Open `http://localhost:6006` → follow *Environment/Cumulative Reward*.

### 10.5 Export and Use the **ONNX Model**

* Stop with **Ctrl+C**: The trainer saves the model in `results/<run-id>/.../Policy.onnx` (sometimes also copies `<behavior>.onnx` at the run level).
* Copy the file to `Assets/ML-Agents/Examples/3DBall/TFModels/`.
* In **Behavior Parameters** set:

  * **Behavior Type**: *Inference Only*.
  * **Model**: Your `.onnx`.
  * **Play** to test the behavior **trained by you**.

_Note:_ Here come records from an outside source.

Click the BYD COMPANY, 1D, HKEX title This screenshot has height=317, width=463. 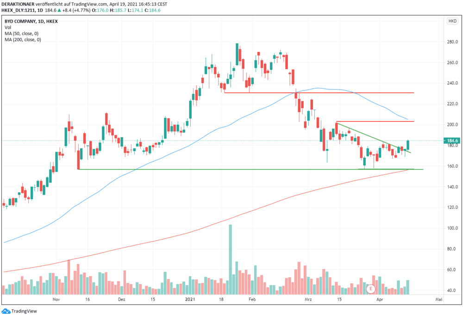[31, 21]
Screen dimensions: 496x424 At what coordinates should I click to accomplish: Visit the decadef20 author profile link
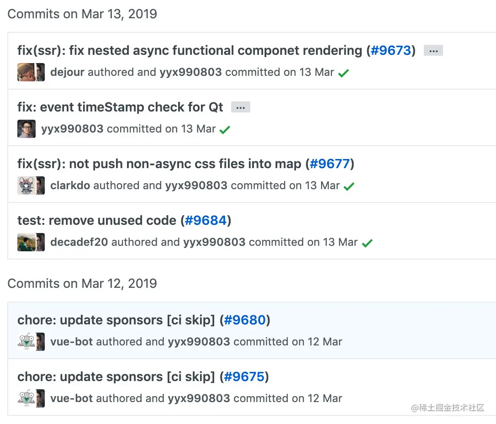point(79,242)
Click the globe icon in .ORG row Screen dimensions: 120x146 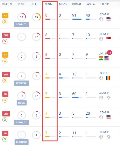(x=101, y=78)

> **Resume**: To continue an interrupted run, rerun the same command with `--resume`. If the run‑id already exists and you want to start over, use `--force` or change `--run-id`.

---

## 11) What Defines the **Task** vs. the **Training**

* **Task** (what to learn): Is in the **C# code** of the Agent and the scene (observations, actions, rewards, reset).
* **Training** (how to learn): Is in the **YAML file** (algorithm, hyperparameters, max_steps, summary_freq, reward signals, etc.).
* **Output**: The trained **policy** in **ONNX** format (inference only). To re‑train, you need the **checkpoints** (not the ONNX).

---

## 12) Tips & Pitfalls

* **Behavior Name** in Unity must match the one in the YAML file.
* During **training**, leave **Model** empty (no ONNX assigned) and **Behavior Type = Default**.
* If `mlagents-learn` says the run‑id exists, use `--resume`, `--force`, or a new `--run-id`.
* On Windows, if `grpcio` fails in build: `conda install "grpcio=1.48.2" -c conda-forge` and reinstall the packages.
* For complex environments (sparse rewards), consider **Curiosity**/**RND** and/or **BC/GAIL** with demos.

---

## 13) Quick Glossary

* **Agent**: GameObject with a script that observes, acts, and receives rewards.
* **Behavior**: Agent's decision parameters (spaces, name, type).
* **Policy**: Neural network mapping observations → actions.
* **Trainer**: Python process optimizing the policy (PPO/SAC/GAIL/BC).
* **ONNX**: Exported model for inference in Unity.
* **Checkpoint**: Trainable state of the trainer for `--resume`.
* **Curriculum / Randomization**: Techniques for progressive difficulty and robustness.